De acordo com o INE o número de casamentos no ano de 2022 foi de cerca de 37 000 e o número de divórcios foi de cerca de 18 000. Ainda bem que vivemos numa sociedade que dá a liberdade a cada pessoa para escolher quem quer ter ao seu lado ao longo da vida. Todavia, engana-se quem pensa que tudo fica resolvido pacificamente quando duas pessoas decidem que não querem mais continuar com o seu casamento.

Não raras vezes assistimos a um fenómeno em que um dos progenitores utiliza o (s) seu (s) filho (s) para alimentar uma guerra perfeitamente cruel como forma de atingir o outro progenitor.

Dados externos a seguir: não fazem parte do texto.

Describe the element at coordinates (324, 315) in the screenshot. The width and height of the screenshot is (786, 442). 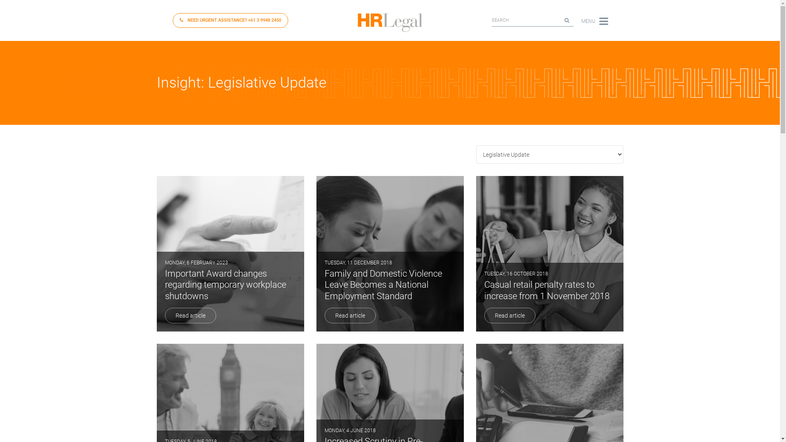
I see `'Read article'` at that location.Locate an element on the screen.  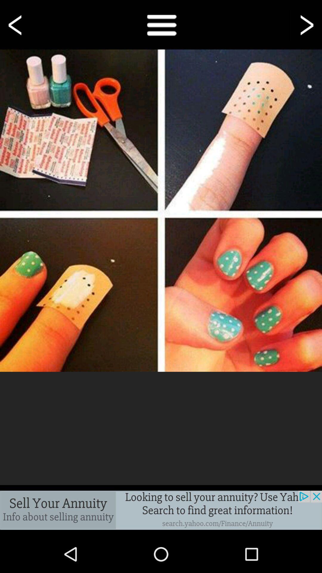
learn to make yourself the best nail decorations and the most original is located at coordinates (161, 210).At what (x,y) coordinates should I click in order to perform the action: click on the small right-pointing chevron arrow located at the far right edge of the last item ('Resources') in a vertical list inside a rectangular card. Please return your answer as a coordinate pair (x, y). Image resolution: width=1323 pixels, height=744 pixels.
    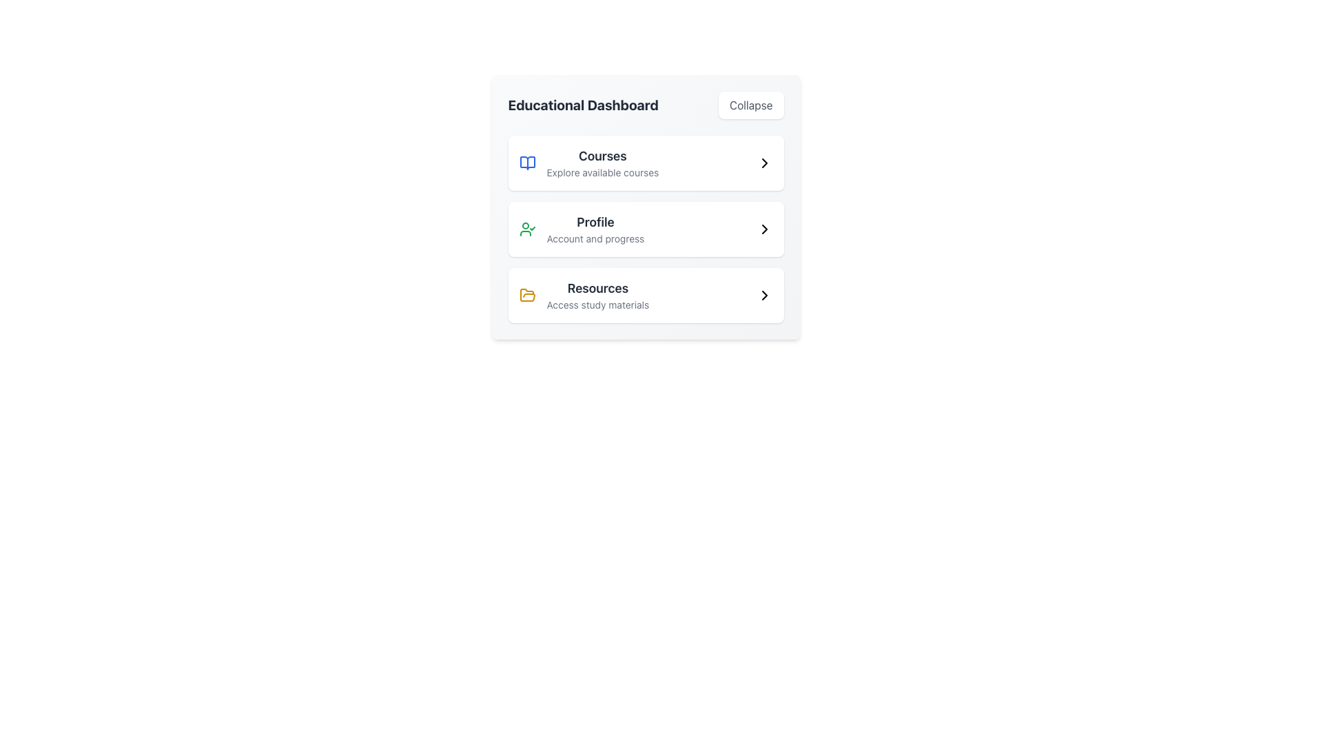
    Looking at the image, I should click on (763, 294).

Não se trata de uma questão de género, mas as estatísticas dizem-nos que este fenómeno é levado a cabo maioritariamente pelas mulheres.
Pior: é a própria organização da nossa sociedade (que vê a mãe como a principal cuidadora) e a lentidão do nosso Sistema de Justiça que alimentam este fenómeno. Se a isto juntarmos a sede de alguns advogados em terem uma fonte de financiamento duradoura, temos uma mistura explosiva.

Dependendo das circunstâncias específicas de cada caso, não é muito difícil que o Tribunal de Família, com base numa suspeição, decrete que uma mãe ou um pai só possam conviver com os seus filhos durante uma hora por semana (…), com a supervisão de técnicos “especializados” neste tipo de acompanhamento.
Alguém imagina o que é viver uma situação destas durante um ano?! Ou dois?! Ou três?!
Há casos em que as suspeitas que recaem sobre uma mãe ou sobre um pai simplesmente não se confirmam, o que nos permite perceber o impacto gravíssimo que isto tem sobre as crianças envolvidas, sem esquecer também as nefastas consequências sobre o progenitor directamente afectado, bem como sobre os demais familiares (avós/tias/tios/primos).

Mesmo que sobre uma mãe ou sobre um pai se confirme que houve um acto censurável judicialmente, faz sentido este tipo de abordagem?
Uma coisa é salvaguardar o superior interesse de uma criança e apontar um caminho saudável de parentalidade ao progenitor A ou B. Coisa bem diferente é erguer um muro enorme entre uma mãe ou um pai e o (s) seu (s) filho (s). Ironicamente, alguns dos intervenientes neste tipo de processos dizem que estão a trabalhar para “restabelecer” os laços familiares.
Nada mais ardiloso! Ainda que involuntariamente, estão a trabalhar, isso sim, para os danificar.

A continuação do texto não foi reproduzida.